Abstract

In order to develop post-COVID-19 culinary tourism, high-quality facilities and services are essential. Information technology can contribute through a top-k query-based decision-making system. This study implements top-k queries on a distributed Hadoop MapReduce system to evaluate its capability in managing data and selecting culinary tourism potential. Research findings indicate that for the European restaurant data from TripAdvisor with 5 dimensions, both single-node and multi-node (3 nodes) executions exhibit comparable execution times across various data quantities. Conversely, for the European restaurant data from TripAdvisor with 14 dimensions, the use of multi-node (3 nodes) tends to result in longer execution times compared to the single-node approach for larger data quantities.

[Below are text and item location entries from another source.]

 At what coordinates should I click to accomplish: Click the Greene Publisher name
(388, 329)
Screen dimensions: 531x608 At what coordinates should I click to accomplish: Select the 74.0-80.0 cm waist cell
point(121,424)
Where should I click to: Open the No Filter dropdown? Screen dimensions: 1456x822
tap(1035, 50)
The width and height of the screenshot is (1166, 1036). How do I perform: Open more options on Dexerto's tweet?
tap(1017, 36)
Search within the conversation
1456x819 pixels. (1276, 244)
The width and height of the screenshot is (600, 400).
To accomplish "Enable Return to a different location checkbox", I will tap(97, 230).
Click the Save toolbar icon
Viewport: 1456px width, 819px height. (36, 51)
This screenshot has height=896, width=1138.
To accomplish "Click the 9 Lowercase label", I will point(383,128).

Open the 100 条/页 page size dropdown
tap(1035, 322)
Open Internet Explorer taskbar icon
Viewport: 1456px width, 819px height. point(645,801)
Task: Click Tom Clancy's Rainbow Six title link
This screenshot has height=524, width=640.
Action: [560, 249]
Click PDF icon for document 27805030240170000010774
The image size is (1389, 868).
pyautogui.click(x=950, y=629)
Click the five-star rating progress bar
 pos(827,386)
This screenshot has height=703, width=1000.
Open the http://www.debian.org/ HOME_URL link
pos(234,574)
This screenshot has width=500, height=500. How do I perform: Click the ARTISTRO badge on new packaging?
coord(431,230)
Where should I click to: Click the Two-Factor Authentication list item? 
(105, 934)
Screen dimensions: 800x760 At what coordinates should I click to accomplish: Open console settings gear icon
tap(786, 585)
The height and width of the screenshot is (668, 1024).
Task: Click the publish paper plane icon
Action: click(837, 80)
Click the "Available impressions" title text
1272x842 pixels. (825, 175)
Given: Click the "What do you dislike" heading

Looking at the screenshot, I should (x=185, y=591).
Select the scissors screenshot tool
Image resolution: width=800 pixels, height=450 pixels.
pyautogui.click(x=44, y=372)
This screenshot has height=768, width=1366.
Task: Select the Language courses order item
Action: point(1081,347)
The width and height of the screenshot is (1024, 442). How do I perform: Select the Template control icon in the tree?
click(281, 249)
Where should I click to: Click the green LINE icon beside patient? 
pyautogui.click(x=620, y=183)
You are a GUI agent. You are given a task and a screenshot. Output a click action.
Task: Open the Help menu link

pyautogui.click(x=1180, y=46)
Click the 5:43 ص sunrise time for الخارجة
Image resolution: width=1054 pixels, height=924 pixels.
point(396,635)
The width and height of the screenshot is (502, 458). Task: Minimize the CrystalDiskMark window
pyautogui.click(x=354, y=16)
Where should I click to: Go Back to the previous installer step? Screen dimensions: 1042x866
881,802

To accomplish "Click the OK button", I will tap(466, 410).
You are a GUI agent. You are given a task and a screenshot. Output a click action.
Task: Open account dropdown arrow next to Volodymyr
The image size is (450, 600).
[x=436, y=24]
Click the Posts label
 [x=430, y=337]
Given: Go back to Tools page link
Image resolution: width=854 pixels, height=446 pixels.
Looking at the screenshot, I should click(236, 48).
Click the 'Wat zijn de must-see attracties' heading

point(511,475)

Furthermore, the utilization of multi-node (3 nodes) proves to be more efficient in processing synthetic data with 5 dimensions as the data quantity increases, demonstrating a significant difference in execution times compared to the single-node approach. The study also reveals that across different dimensions, the multi-node (3 nodes) approach generally outperforms the single-node approach in terms of speed. Regarding node variations, processing 20 million data points with 5 dimensions using 6 nodes yields the optimal method with the shortest execution time. By leveraging information technology and a top-k query-based decision-making system, the development of culinary tourism potential can be conducted more efficiently and effectively. The performance of MapReduce in processing culinary tourism potential data can be optimized by employing multi-node execution for large datasets and single-node execution for relatively smaller datasets.